AVAILABLE DATA >>
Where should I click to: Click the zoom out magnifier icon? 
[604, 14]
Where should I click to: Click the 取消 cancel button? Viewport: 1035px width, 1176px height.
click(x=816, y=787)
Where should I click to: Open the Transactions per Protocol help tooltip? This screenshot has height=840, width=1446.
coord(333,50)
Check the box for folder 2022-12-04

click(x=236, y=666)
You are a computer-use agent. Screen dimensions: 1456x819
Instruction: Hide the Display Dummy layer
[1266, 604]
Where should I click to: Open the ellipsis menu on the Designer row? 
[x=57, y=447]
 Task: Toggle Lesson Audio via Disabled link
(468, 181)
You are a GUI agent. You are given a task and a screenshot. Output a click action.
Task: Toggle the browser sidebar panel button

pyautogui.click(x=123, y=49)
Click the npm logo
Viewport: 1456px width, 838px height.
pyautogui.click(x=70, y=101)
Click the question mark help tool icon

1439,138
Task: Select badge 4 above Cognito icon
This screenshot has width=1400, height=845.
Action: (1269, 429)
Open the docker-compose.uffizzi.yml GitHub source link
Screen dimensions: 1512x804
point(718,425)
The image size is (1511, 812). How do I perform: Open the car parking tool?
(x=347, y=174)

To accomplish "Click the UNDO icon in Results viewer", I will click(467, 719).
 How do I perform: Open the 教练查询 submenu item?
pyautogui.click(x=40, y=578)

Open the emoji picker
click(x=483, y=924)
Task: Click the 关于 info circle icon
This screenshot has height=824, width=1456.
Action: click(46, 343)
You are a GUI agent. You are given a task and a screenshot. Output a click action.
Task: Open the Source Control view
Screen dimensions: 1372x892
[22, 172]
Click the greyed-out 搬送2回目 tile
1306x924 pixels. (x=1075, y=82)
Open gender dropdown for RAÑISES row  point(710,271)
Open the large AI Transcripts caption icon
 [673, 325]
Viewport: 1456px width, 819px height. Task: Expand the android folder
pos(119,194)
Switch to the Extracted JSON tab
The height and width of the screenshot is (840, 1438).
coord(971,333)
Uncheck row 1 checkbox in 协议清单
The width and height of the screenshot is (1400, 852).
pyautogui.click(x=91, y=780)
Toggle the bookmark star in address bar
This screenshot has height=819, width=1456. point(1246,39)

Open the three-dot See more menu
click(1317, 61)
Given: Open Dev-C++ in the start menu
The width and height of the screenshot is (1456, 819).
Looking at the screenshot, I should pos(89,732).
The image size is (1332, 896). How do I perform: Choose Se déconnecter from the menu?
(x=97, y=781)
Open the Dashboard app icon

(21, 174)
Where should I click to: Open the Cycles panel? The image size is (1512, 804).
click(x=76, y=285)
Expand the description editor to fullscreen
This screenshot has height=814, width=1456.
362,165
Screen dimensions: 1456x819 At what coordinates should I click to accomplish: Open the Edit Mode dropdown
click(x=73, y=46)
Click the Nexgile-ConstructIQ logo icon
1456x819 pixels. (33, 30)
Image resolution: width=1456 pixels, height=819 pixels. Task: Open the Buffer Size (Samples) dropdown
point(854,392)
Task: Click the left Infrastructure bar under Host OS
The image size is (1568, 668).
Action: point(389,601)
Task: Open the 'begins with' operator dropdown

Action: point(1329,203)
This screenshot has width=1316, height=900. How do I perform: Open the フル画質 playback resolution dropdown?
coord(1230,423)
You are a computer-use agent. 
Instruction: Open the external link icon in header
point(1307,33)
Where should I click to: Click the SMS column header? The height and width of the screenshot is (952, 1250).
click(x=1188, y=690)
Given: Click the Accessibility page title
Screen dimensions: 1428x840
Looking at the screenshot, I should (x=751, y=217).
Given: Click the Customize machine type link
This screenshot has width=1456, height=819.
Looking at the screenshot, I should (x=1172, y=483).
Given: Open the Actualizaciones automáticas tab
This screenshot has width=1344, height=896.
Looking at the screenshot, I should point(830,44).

TASK TO CARRY OUT >>
Every entry is to be transcribed exactly as it stands.

EXPECTED ANSWER >>
Where should I click to: Click the zoom out magnifier icon? 
[604, 14]
Where should I click to: Click the 取消 cancel button? Viewport: 1035px width, 1176px height.
click(x=816, y=787)
Where should I click to: Open the Transactions per Protocol help tooltip? This screenshot has height=840, width=1446.
coord(333,50)
Check the box for folder 2022-12-04

click(x=236, y=666)
You are a computer-use agent. Screen dimensions: 1456x819
Instruction: Hide the Display Dummy layer
[1266, 604]
Where should I click to: Open the ellipsis menu on the Designer row? 
[x=57, y=447]
 Task: Toggle Lesson Audio via Disabled link
(468, 181)
You are a GUI agent. You are given a task and a screenshot. Output a click action.
Task: Toggle the browser sidebar panel button

pyautogui.click(x=123, y=49)
Click the npm logo
Viewport: 1456px width, 838px height.
pyautogui.click(x=70, y=101)
Click the question mark help tool icon

1439,138
Task: Select badge 4 above Cognito icon
This screenshot has width=1400, height=845.
Action: (1269, 429)
Open the docker-compose.uffizzi.yml GitHub source link
Screen dimensions: 1512x804
point(718,425)
The image size is (1511, 812). How do I perform: Open the car parking tool?
(x=347, y=174)

To accomplish "Click the UNDO icon in Results viewer", I will click(467, 719).
 How do I perform: Open the 教练查询 submenu item?
pyautogui.click(x=40, y=578)

Open the emoji picker
click(x=483, y=924)
Task: Click the 关于 info circle icon
This screenshot has height=824, width=1456.
Action: click(46, 343)
You are a GUI agent. You are given a task and a screenshot. Output a click action.
Task: Open the Source Control view
Screen dimensions: 1372x892
[22, 172]
Click the greyed-out 搬送2回目 tile
1306x924 pixels. (x=1075, y=82)
Open gender dropdown for RAÑISES row  point(710,271)
Open the large AI Transcripts caption icon
 [673, 325]
Viewport: 1456px width, 819px height. Task: Expand the android folder
pos(119,194)
Switch to the Extracted JSON tab
The height and width of the screenshot is (840, 1438).
coord(971,333)
Uncheck row 1 checkbox in 协议清单
The width and height of the screenshot is (1400, 852).
pyautogui.click(x=91, y=780)
Toggle the bookmark star in address bar
This screenshot has height=819, width=1456. point(1246,39)

Open the three-dot See more menu
click(1317, 61)
Given: Open Dev-C++ in the start menu
The width and height of the screenshot is (1456, 819).
Looking at the screenshot, I should pos(89,732).
The image size is (1332, 896). How do I perform: Choose Se déconnecter from the menu?
(x=97, y=781)
Open the Dashboard app icon

(21, 174)
Where should I click to: Open the Cycles panel? The image size is (1512, 804).
click(x=76, y=285)
Expand the description editor to fullscreen
This screenshot has height=814, width=1456.
362,165
Screen dimensions: 1456x819 At what coordinates should I click to accomplish: Open the Edit Mode dropdown
click(x=73, y=46)
Click the Nexgile-ConstructIQ logo icon
1456x819 pixels. (33, 30)
Image resolution: width=1456 pixels, height=819 pixels. Task: Open the Buffer Size (Samples) dropdown
point(854,392)
Task: Click the left Infrastructure bar under Host OS
The image size is (1568, 668).
Action: point(389,601)
Task: Open the 'begins with' operator dropdown

Action: point(1329,203)
This screenshot has width=1316, height=900. How do I perform: Open the フル画質 playback resolution dropdown?
coord(1230,423)
You are a computer-use agent. 
Instruction: Open the external link icon in header
point(1307,33)
Where should I click to: Click the SMS column header? The height and width of the screenshot is (952, 1250).
click(x=1188, y=690)
Given: Click the Accessibility page title
Screen dimensions: 1428x840
Looking at the screenshot, I should (x=751, y=217).
Given: Click the Customize machine type link
This screenshot has width=1456, height=819.
Looking at the screenshot, I should (x=1172, y=483).
Given: Open the Actualizaciones automáticas tab
This screenshot has width=1344, height=896.
Looking at the screenshot, I should point(830,44).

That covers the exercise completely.